▶ [Requirements]
Can you restate the rows starting at the one that contains "Click the large" and ending at the last row, with "Wi-Fi" renamed to "wireless" and nothing else changed?

▶ [Exercise material]

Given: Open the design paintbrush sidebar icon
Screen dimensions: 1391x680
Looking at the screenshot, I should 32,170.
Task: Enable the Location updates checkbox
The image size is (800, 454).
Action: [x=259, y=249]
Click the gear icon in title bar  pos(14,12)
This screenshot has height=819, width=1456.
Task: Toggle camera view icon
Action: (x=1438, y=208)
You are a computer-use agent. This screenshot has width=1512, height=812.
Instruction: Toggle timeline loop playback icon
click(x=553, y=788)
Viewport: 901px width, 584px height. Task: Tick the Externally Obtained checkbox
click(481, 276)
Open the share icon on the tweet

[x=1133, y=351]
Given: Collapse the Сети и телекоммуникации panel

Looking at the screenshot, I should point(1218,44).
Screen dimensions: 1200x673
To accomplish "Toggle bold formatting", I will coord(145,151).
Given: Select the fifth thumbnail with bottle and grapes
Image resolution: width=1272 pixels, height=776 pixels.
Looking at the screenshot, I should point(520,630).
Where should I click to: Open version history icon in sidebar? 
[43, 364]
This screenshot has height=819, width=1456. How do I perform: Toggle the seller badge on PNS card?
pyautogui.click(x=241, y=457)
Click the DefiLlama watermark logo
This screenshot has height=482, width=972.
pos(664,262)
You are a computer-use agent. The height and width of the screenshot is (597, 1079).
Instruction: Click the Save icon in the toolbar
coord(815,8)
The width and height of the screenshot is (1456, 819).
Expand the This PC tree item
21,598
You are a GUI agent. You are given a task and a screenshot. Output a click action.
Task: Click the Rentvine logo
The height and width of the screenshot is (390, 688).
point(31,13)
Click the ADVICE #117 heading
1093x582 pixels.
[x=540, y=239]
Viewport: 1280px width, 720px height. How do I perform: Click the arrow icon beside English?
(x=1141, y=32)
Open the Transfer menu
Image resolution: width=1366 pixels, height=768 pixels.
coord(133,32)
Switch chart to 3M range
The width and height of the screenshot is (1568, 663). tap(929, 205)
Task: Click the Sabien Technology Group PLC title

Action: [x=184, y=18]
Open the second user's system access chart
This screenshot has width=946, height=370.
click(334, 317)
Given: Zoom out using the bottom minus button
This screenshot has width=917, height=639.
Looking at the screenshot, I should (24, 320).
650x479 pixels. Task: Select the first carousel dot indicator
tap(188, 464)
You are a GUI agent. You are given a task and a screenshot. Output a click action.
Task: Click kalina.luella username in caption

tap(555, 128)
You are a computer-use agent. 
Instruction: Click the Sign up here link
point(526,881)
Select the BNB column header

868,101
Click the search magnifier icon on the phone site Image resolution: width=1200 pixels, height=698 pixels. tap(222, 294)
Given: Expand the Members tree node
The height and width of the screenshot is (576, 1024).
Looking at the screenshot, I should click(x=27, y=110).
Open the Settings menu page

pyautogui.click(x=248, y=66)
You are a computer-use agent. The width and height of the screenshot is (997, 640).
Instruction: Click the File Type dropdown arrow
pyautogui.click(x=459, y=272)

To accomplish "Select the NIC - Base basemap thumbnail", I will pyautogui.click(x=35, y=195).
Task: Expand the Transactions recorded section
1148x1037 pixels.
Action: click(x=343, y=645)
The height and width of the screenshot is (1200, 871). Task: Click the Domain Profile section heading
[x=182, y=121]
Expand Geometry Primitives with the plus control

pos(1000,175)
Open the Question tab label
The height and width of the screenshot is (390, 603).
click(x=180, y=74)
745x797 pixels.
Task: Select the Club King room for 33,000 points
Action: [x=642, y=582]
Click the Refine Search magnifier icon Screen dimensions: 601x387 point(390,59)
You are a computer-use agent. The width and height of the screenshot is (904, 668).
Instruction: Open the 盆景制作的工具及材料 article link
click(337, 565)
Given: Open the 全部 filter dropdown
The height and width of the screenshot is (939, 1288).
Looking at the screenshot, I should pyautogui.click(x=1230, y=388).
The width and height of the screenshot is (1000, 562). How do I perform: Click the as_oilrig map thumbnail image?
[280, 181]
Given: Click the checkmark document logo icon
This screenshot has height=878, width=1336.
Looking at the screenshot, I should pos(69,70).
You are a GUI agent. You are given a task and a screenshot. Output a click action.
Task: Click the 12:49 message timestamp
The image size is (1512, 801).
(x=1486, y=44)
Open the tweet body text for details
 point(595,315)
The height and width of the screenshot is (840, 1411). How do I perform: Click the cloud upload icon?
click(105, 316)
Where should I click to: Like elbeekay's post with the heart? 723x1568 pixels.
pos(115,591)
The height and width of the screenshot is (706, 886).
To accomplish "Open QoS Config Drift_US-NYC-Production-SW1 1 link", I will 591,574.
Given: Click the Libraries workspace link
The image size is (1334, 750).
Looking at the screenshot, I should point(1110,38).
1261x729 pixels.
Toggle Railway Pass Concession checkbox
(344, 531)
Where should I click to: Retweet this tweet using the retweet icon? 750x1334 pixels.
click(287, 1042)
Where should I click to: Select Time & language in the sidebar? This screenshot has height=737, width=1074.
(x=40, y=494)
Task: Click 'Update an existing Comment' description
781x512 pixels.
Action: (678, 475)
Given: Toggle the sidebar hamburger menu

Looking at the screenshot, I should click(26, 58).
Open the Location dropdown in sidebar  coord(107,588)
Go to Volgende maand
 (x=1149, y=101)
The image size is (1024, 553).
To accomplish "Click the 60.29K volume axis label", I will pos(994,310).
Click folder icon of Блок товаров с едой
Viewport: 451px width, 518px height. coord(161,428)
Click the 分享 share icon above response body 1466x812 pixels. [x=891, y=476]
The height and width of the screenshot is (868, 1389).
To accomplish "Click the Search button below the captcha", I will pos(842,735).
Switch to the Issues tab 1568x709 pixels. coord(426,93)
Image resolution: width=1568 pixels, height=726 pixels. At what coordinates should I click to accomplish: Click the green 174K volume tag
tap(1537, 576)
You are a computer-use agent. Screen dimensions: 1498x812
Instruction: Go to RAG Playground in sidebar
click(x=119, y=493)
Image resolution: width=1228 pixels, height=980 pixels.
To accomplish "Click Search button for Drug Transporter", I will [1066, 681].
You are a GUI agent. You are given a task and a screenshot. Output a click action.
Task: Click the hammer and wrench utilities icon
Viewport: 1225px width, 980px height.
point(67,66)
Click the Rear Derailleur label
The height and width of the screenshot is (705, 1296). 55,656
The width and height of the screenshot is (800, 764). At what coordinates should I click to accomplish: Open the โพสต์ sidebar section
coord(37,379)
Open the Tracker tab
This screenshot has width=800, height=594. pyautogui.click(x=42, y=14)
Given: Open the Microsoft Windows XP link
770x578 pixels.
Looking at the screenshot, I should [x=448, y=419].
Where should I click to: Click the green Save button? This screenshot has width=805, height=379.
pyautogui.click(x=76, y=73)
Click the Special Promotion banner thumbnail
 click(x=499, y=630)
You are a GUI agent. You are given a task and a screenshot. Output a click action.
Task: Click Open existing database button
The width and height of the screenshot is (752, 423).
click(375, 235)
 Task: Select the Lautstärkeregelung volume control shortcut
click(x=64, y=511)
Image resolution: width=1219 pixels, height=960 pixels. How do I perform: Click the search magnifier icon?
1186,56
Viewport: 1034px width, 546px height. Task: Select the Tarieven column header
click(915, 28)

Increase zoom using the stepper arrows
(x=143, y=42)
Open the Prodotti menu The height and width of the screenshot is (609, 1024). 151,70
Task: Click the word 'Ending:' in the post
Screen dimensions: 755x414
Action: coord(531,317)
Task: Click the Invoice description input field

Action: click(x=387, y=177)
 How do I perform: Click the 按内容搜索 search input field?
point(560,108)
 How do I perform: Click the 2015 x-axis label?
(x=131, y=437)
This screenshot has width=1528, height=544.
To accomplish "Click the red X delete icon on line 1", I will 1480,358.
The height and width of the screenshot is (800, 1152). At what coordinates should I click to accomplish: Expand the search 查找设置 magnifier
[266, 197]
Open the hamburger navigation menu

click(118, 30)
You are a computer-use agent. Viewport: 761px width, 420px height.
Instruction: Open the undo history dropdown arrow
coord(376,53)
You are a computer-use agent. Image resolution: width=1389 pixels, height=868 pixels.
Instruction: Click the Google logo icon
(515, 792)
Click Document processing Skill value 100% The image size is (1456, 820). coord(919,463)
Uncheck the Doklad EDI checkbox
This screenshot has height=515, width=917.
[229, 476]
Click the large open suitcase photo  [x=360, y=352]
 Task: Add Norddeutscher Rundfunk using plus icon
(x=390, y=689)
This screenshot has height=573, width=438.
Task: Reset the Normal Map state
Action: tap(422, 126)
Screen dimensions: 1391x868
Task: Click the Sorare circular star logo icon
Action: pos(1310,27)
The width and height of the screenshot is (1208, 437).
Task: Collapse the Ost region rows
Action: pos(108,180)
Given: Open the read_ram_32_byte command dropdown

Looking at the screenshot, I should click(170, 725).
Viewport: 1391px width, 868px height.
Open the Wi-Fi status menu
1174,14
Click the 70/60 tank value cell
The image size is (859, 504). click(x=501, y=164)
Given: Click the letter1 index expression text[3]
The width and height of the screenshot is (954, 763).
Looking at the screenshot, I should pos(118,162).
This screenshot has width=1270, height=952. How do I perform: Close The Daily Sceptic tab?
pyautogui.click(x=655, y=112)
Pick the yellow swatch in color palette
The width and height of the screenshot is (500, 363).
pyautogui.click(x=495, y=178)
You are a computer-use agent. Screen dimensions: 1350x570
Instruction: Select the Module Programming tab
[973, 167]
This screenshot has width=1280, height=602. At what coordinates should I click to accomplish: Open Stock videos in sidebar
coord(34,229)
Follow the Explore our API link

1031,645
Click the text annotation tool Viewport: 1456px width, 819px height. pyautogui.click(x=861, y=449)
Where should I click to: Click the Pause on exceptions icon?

▶ [Correct response]
Click the large open suitcase photo  [x=360, y=352]
 Task: Add Norddeutscher Rundfunk using plus icon
(x=390, y=689)
This screenshot has height=573, width=438.
Task: Reset the Normal Map state
Action: tap(422, 126)
Screen dimensions: 1391x868
Task: Click the Sorare circular star logo icon
Action: pos(1310,27)
The width and height of the screenshot is (1208, 437).
Task: Collapse the Ost region rows
Action: pos(108,180)
Given: Open the read_ram_32_byte command dropdown

Looking at the screenshot, I should click(170, 725).
Viewport: 1391px width, 868px height.
Open the wireless status menu
1174,14
Click the 70/60 tank value cell
The image size is (859, 504). click(x=501, y=164)
Given: Click the letter1 index expression text[3]
The width and height of the screenshot is (954, 763).
Looking at the screenshot, I should pos(118,162).
This screenshot has width=1270, height=952. How do I perform: Close The Daily Sceptic tab?
pyautogui.click(x=655, y=112)
Pick the yellow swatch in color palette
The width and height of the screenshot is (500, 363).
pyautogui.click(x=495, y=178)
You are a computer-use agent. Screen dimensions: 1350x570
Instruction: Select the Module Programming tab
[973, 167]
This screenshot has width=1280, height=602. At what coordinates should I click to accomplish: Open Stock videos in sidebar
coord(34,229)
Follow the Explore our API link

1031,645
Click the text annotation tool Viewport: 1456px width, 819px height. pyautogui.click(x=861, y=449)
Where should I click to: Click the Pause on exceptions icon?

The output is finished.